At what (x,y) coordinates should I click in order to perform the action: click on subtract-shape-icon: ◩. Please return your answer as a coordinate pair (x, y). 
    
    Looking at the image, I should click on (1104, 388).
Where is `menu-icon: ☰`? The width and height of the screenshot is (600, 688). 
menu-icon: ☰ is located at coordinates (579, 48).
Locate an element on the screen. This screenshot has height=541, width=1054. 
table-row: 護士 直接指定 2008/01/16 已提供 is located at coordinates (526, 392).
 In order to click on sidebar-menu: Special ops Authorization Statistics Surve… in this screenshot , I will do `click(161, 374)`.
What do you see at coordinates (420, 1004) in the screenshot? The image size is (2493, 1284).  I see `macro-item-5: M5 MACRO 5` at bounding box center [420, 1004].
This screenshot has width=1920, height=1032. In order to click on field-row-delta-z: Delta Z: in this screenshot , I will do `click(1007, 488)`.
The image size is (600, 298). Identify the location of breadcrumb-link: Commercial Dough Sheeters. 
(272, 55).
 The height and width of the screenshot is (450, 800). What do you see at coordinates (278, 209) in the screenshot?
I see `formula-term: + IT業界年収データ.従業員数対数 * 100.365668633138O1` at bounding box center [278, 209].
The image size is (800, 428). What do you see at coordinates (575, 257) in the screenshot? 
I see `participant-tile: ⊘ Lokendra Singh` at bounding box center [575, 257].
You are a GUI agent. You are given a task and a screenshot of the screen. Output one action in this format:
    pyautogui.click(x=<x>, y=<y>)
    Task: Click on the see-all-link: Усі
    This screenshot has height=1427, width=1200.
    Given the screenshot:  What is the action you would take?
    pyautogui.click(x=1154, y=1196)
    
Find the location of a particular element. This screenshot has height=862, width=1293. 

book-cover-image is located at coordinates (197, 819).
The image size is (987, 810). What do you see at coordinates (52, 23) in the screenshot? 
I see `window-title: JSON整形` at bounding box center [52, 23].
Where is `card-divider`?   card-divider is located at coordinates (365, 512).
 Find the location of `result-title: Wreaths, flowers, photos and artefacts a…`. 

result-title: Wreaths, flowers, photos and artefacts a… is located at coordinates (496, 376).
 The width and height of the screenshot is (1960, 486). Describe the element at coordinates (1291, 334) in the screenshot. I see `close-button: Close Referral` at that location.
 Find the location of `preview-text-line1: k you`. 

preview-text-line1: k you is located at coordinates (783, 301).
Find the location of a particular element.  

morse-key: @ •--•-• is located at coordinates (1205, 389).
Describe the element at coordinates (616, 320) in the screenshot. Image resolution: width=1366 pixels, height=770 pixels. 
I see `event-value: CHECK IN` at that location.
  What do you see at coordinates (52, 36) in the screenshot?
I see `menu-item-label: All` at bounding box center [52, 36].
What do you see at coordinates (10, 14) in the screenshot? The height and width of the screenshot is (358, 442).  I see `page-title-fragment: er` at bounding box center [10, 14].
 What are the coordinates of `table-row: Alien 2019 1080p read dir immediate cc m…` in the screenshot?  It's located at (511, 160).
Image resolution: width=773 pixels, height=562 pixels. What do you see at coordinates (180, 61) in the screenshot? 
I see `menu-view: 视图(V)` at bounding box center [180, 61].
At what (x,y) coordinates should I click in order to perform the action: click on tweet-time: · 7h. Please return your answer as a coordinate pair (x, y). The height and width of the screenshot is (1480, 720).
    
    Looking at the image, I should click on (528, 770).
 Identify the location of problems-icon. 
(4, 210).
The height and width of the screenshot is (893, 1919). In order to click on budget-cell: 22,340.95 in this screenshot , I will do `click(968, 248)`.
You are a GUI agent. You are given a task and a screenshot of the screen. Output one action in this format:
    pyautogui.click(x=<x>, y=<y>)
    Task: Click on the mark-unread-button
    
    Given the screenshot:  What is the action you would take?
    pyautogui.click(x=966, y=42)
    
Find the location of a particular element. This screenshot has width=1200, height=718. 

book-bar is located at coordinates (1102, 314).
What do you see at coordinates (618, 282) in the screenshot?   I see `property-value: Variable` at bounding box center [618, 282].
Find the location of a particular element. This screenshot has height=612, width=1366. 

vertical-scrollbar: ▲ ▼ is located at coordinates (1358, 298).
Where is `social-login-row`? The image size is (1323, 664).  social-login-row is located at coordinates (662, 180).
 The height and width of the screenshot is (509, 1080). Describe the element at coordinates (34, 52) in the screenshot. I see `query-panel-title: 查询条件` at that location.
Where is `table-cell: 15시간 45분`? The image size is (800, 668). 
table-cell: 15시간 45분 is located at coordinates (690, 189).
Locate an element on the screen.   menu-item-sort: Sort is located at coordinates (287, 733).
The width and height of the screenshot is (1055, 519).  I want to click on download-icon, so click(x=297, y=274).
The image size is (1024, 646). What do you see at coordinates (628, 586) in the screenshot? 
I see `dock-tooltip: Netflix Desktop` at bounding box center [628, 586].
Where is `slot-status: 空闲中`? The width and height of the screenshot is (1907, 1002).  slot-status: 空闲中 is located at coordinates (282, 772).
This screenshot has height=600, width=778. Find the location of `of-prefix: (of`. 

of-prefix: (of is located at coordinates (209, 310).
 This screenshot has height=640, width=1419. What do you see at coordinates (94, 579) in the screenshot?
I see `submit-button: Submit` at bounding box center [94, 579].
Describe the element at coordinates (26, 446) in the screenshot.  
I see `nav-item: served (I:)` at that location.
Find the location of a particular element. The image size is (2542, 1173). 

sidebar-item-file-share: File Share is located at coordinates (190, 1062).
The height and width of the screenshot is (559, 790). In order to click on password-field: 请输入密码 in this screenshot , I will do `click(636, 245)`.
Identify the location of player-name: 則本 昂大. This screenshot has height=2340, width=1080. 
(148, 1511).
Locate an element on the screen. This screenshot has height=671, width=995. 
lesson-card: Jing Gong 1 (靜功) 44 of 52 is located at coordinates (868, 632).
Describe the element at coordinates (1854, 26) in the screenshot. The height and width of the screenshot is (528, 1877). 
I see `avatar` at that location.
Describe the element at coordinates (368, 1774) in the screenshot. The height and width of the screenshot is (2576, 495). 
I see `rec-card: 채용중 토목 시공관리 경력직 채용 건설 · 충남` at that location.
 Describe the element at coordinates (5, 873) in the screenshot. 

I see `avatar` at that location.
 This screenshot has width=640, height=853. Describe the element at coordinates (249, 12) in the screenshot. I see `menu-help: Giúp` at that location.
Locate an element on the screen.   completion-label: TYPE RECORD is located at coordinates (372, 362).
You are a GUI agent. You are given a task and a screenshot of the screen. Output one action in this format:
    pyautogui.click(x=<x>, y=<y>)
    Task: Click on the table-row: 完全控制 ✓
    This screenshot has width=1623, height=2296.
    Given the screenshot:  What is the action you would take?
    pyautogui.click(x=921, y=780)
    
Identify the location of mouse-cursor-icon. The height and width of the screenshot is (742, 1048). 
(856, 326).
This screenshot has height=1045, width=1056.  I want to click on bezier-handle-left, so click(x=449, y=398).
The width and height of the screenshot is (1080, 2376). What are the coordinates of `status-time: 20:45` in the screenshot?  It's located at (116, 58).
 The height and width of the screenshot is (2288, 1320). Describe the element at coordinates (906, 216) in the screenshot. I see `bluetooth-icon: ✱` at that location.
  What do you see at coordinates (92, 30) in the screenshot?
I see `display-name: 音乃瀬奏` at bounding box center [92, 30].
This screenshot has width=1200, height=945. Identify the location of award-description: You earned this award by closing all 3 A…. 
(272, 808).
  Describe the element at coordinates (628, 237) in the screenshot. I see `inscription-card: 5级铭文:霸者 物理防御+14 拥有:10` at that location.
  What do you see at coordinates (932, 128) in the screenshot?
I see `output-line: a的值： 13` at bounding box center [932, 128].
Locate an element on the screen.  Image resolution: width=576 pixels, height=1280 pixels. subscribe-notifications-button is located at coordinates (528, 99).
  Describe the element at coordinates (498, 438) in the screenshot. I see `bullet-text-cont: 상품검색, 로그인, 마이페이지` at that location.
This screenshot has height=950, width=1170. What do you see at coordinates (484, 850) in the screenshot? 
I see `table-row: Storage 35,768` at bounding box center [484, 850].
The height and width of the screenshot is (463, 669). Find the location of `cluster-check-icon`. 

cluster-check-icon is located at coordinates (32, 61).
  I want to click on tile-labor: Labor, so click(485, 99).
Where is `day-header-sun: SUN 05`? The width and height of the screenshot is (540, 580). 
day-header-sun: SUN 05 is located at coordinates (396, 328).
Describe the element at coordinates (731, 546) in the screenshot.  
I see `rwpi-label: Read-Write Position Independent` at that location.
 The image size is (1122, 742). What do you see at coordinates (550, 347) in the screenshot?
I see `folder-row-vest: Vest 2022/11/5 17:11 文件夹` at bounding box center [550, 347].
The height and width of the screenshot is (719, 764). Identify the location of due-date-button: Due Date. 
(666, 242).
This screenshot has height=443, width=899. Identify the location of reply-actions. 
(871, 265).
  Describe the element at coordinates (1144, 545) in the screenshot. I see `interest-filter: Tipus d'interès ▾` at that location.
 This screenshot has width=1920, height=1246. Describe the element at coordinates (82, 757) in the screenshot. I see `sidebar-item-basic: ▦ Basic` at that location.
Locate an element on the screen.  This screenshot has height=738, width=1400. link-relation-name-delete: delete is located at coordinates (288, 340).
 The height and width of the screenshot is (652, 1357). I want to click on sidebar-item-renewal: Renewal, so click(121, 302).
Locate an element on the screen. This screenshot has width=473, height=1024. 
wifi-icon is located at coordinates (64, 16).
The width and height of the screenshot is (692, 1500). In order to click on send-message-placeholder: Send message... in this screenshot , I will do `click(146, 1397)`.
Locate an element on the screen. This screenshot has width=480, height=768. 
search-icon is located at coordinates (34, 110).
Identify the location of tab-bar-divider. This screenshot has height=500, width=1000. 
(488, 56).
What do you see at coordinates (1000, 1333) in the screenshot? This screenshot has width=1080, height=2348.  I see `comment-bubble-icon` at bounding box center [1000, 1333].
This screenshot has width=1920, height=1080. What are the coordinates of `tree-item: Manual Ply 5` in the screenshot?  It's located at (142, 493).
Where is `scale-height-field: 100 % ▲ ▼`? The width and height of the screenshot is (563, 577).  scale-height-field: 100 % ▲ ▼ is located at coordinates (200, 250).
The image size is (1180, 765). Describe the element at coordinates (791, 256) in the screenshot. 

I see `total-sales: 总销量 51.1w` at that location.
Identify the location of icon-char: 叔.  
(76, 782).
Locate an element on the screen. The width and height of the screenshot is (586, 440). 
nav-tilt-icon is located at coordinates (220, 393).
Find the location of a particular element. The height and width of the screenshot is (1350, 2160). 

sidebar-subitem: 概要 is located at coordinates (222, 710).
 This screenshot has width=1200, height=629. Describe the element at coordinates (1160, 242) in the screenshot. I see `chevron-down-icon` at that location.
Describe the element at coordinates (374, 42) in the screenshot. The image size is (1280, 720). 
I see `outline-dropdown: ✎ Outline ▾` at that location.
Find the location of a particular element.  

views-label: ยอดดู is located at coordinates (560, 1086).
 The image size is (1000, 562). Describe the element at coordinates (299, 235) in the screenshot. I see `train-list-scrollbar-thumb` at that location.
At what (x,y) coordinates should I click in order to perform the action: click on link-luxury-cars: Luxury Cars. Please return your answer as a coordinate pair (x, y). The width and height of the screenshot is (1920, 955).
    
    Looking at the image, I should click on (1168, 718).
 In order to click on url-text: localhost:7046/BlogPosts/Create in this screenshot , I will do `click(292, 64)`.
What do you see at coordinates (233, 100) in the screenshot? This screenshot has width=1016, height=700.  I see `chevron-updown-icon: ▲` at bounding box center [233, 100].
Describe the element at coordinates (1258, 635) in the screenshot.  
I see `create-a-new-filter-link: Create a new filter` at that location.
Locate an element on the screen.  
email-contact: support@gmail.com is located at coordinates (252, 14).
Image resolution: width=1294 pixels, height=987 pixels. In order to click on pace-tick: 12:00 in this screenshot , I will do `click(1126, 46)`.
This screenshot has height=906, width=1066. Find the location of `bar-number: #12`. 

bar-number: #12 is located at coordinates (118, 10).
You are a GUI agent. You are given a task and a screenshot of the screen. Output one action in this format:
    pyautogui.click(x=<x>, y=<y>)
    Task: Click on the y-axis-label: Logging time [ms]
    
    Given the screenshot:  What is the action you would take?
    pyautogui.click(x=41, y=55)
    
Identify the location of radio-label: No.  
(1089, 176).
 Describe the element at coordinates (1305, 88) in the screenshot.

### [Your instructions]
Reproduce the material above without any change, from its first line through the line containing "Looking at the image, I should click on (1104, 388).", both included.

### [Written answer]
At what (x,y) coordinates should I click in order to perform the action: click on subtract-shape-icon: ◩. Please return your answer as a coordinate pair (x, y). 
    
    Looking at the image, I should click on (1104, 388).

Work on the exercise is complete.